RE: my last blog post. Stupidly I asked for it. And life served it to me on a golden platter. I just had an exam review for my lab practical end of term exam. And guess who didn’t pass. It doesn’t mean I fail the course, but that doesn’t make me feel any little bit better. It’s taking so much concentration and energy for me not to let the tears drop. I’ll have a good cry when I get home. Right now, I feel like freezing water was poured over top the grave I’m standing in. Not only buried alive 6 feet under but drowning and freezing too. I don’t know what to say. What words can I say. It was my fault. I don’t even want to blame it on the headache or depression/anxiety. It’s more that I imagined I would ever have to face. And it’ll just be an uphill climb from here. On an overhang.

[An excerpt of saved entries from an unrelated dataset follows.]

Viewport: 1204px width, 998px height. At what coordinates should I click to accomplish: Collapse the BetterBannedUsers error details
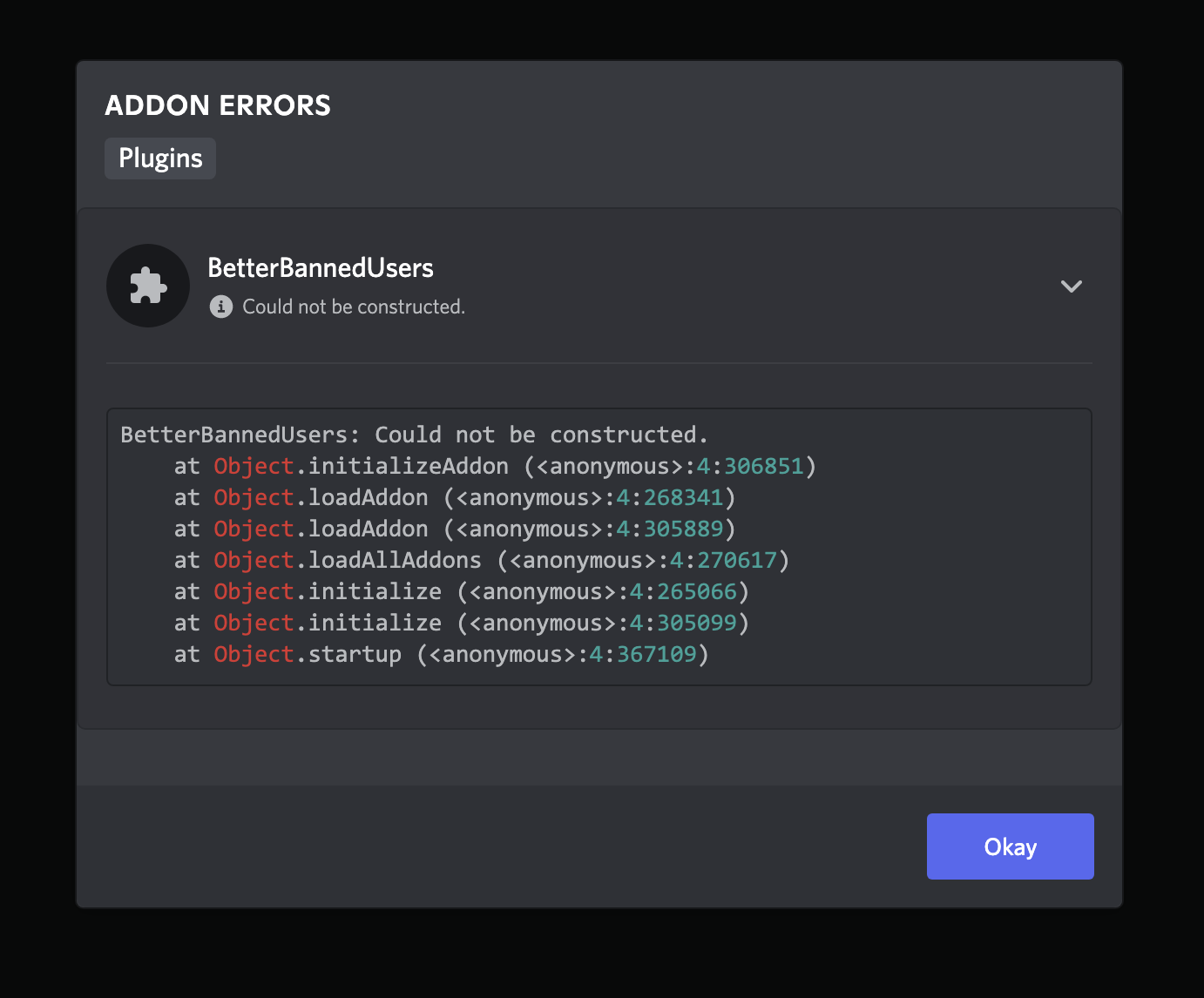[x=1071, y=286]
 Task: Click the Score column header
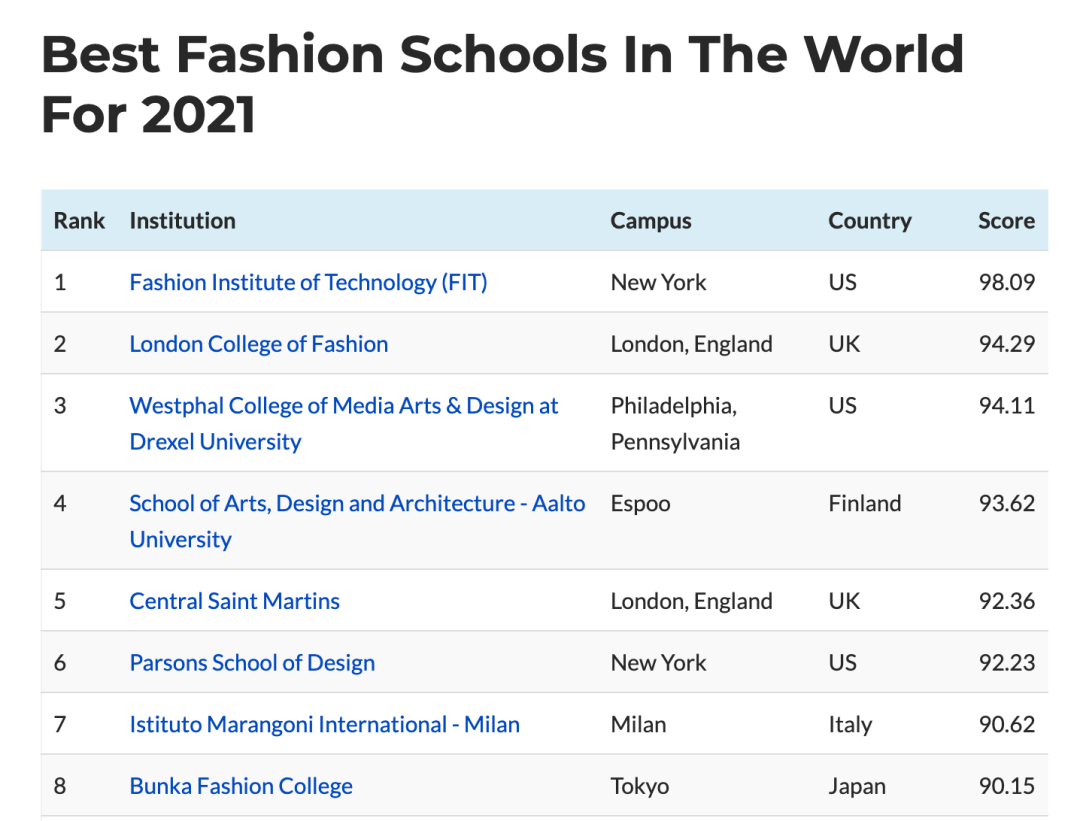coord(1006,221)

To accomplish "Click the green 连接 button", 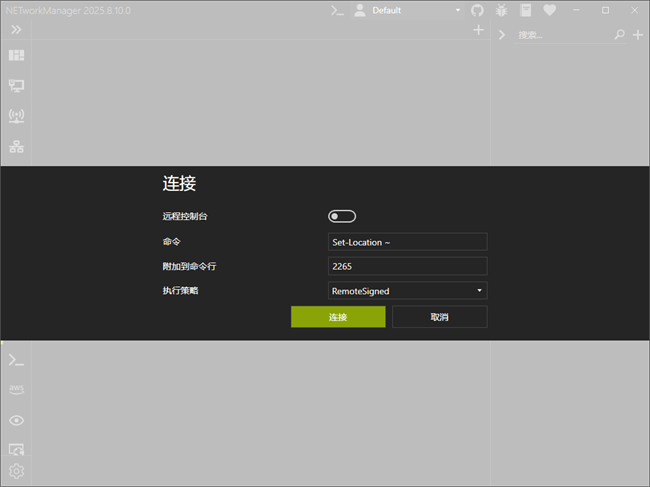I will 338,317.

When life is amazing, everything works out and happiness is overflowing. It peaks at the perfect timing and everything is beautiful. Likewise, when life sucks, it sucks to the suckiest it can ever get and all the worst things you can imagine happens. You’re already in a 6 foot deep grave and there’s a mountain of dirt just pouring over you like they’re trying to build the next Mount Everest. If you weren’t dead already, you’ll definitely be dead now.

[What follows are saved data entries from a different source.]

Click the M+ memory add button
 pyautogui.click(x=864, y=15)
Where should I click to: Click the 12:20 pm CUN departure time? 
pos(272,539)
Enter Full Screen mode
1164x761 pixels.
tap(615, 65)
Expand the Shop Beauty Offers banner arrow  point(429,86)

With all that’s happened these past few days, I already felt my old friend of depression creeping up on me. The negative thoughts and actions buffeting on my weak stronghold of perseverance. It is all the more difficult to get up and go to classes. But a promise to myself is still a promise. And I’ll be needing to fulfill that promise even more now. I thought I had passed all my courses but it turns out I was mistaken. One of my marks was actually below 60% (the mark posted above 60% was just the running average of all marks that the computer automatically adds) which I found out when I got an email regarding the supplemental exam. If I haven’t already been feeling like a failure before, do I ever feel like a failure now. With another one of my dreams being to make my parents proud, it’ll be another dream crushed if I fail pharmacy. They say that they usually make the supplemental exam easier and they want us to pass, but it’s still very scary. I really need to up my game this term after I pass that supplemental exam. I can do this! Even when every fiber of my body wants to give up, I can’t give up. I’ve given all my life for this. I need to show them that I can do things, that I can work hard and become a person that they’re proud of.
Life, if there’s any more things you want to throw at me, go ahead. My will is stronger than ever and I will not give up. I’m betting my life on this.